The in-vitro study shows, CAF may inhibit fat storage, but it does not "squeeze" the fat out of the cells (data based on Kim. 2012)
  • Citrus aurantium falvenoids (CAF)- Despite the fact that most of you will probably have realized in N=1 experiments that citrus aurantium is a supplemental non-starter as a fatburner. It has (in-vitro) the ability to reduce the epxression of C/EBPβ and subsequently inhibit the activation of PPARγ and C/EBPα. So unless you have taken tons of pure CAF supplements during your last bulk, it is no wonder that you did not realize any effect from the fat burner you bought last summer.

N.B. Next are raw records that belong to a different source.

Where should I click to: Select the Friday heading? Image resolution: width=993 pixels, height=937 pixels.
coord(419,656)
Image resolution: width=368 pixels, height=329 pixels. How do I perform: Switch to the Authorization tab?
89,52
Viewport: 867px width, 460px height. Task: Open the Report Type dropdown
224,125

After all you are not storing any fat when you are dieting anyway... and I guess you have been dieting, when you took that product, right?

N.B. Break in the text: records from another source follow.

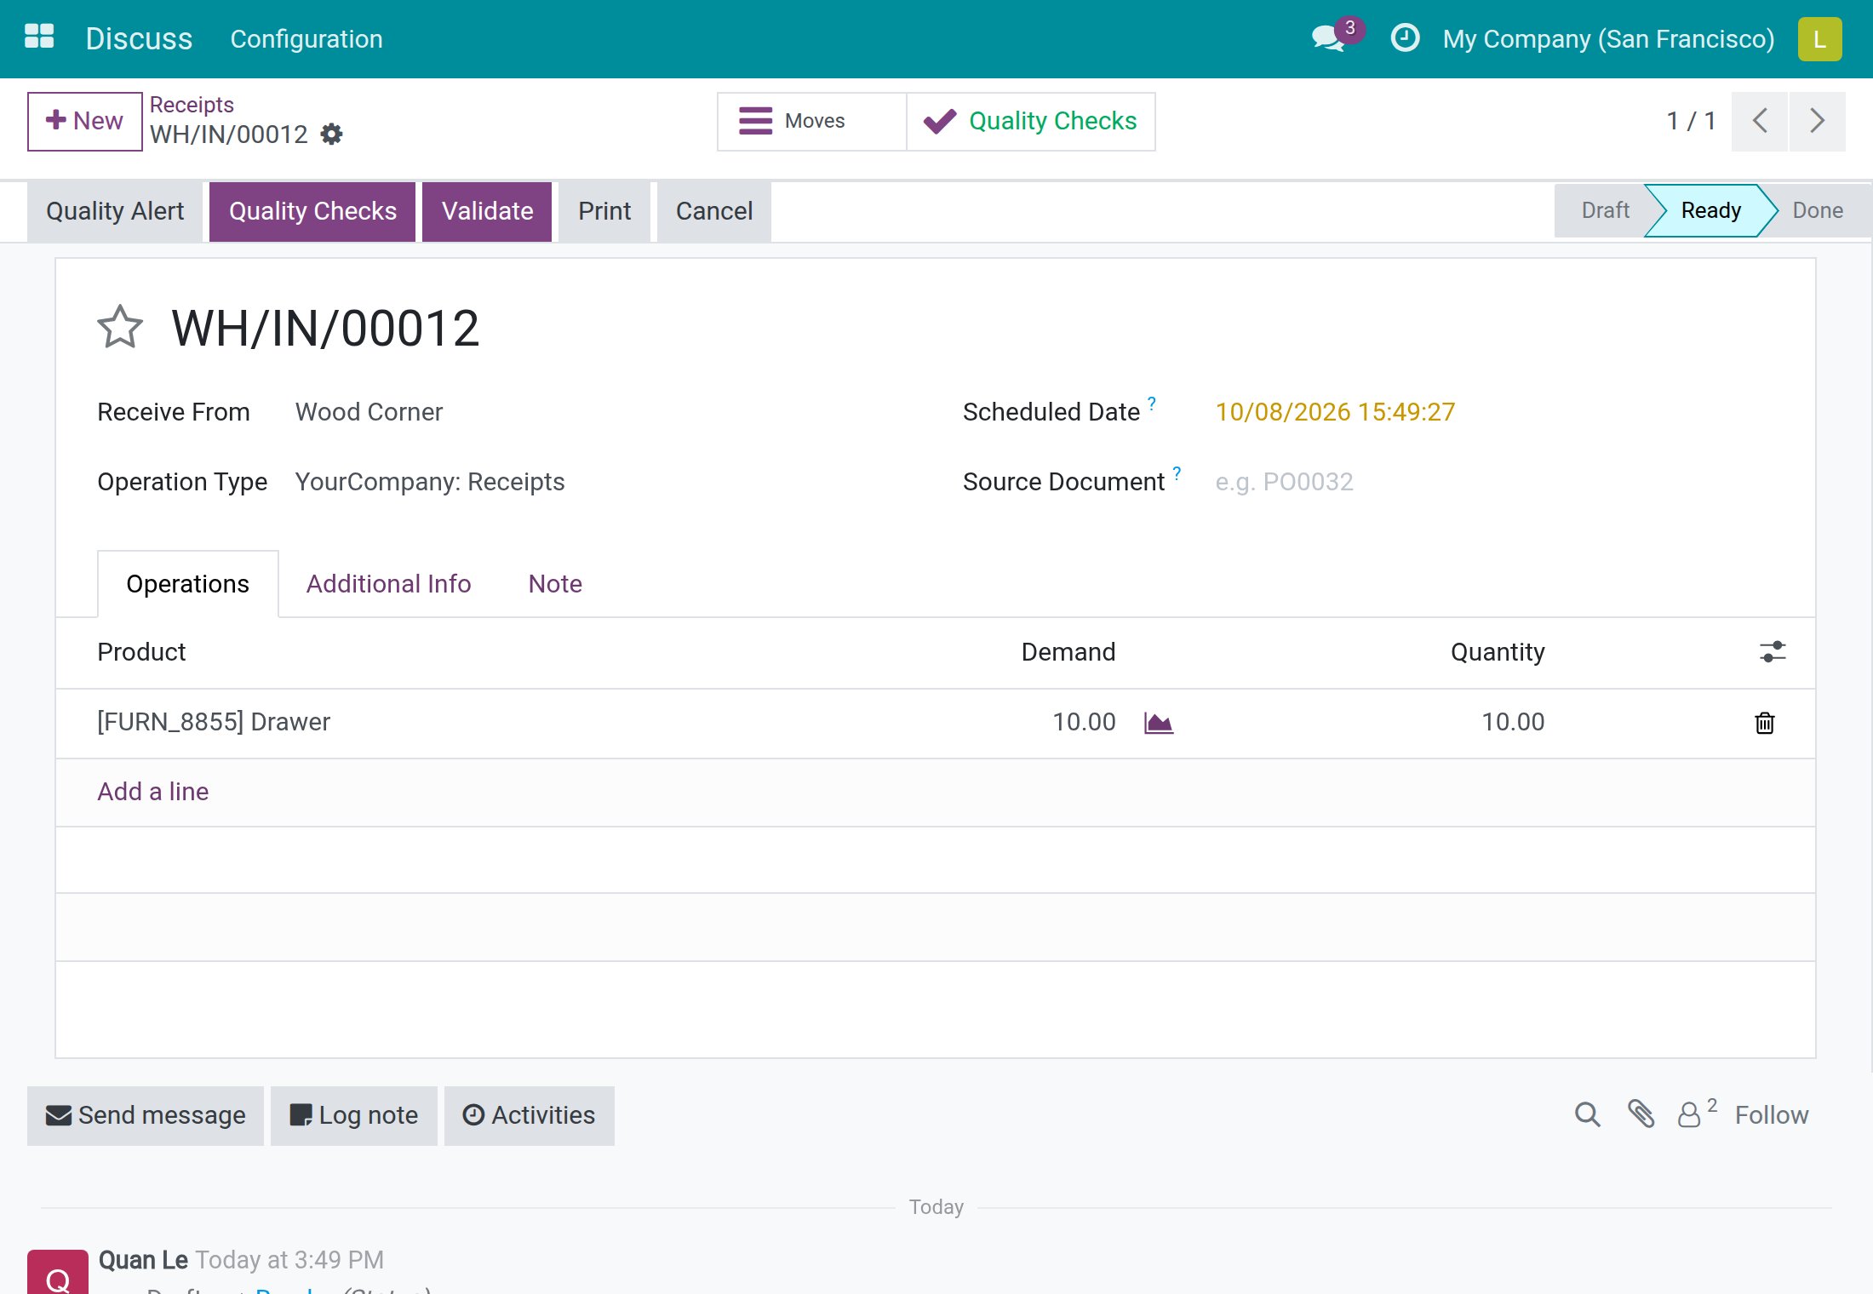1873x1294 pixels.
Task: Switch to the Additional Info tab
Action: 388,584
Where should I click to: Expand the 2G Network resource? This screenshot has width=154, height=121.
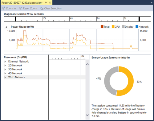(5, 66)
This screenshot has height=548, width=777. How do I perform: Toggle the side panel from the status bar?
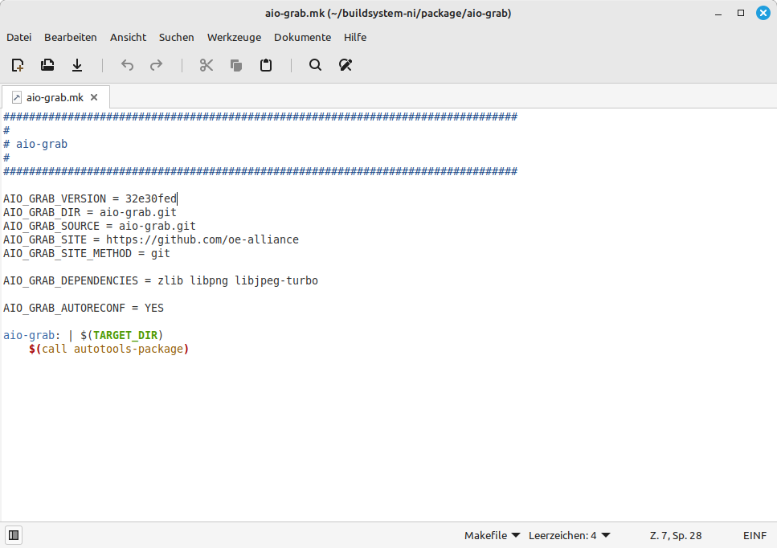(x=14, y=535)
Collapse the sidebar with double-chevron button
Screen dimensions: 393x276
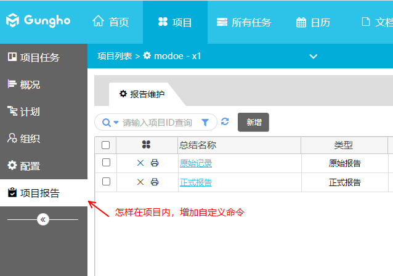(43, 219)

    Apropos dieting, the data in the figure on the right also shows that citrus aurantium, alone, won't help with that. After all it lacks the ability to increase LPL and thus the release of free fatty acids from the triglyceride stores in your fat stores.
  • Silibinin (from milk thistle) - You will probably have heard that milk thistle can help replenish the antioxidative defenses of your liver and thus prevent all sorts of systemic toxicities (learn more). At least in-vitro silibinin (aka silybin), the major active ingredient in silymarin, can also prevent the accumulation of triglycerides in existing, as well as the formation / maturation of future adipocytes. From a mechanistic point of view, the effect is mediated by the usual suspects respectively their downregulation (CAAT/enhancer binding protein-alpha, fatty acid synthase, sterol response element binding protein 1c, adipocyte-specific lipid binding protein, peroxisome proliferator-activated receptor gamma and lipoprotein lipase; cf. Ka. 2009).
  • Stem bromelain (SBM) - Just as so many of the previously mentioned agents, SBM, a specific member of the bromelain family you may know as "pineapple enzyme", is by no means a "new kid on the anti-fatloss block". Rather than that it has been used for centuries in traditional medicine as - guess what? - an anti-obesity agent. Now, I would never suggest that all TCM medicines work, but for stem bromelain it does at least seem as if the in-vitro studies, Dave et al. conducted about a year ago would support the notion that the ingestion of respective supplements can in fact exert beneficial effects on the accumulation of body fat (Dave. 2012).
    Illustration of the mechanism and selected downstream effects of stem bromelain (SBM) on fat cells in the petri dish (compiled based on data from Dave. 2012)
    At the molecular level, SBM targets the same adipogenesic genes as (almost all) of the previous agents. What's interesting though, is the fact that the scsientists also found that "SBM's ability to repress PPARγ expression seems to stem from its ability to inhibit Akt and augment the TNFα pathway." (Dave. 2012) In other words, it's the increase in "bad" TNF-alpha and the decrease in the purportedly muscle, but in fact simply "mass building" Akt-TSC2-mTORC1 pathway that entails the apoptosis (controlled cell death) of mature adipocytes and lipolysis.
With the stem bromelain this comprehensive, but by no means all-encompassing list of "proven" (mostly only in vitro) anti-adipogenic agents, has come full circle. After all, Dave et al. point out that their data would indicate that stem bromelain, together with all-trans retinoic-acid (atRA), which is a metabolite of vitamin A, the first item on our list "may be a potent modulator of obesity by repressing the PPARγ-regulated adipogenesis pathway at all stages and by augmenting TNFα-induced lipolysis and apoptosis in mature adipocytes." (Dave. 2010).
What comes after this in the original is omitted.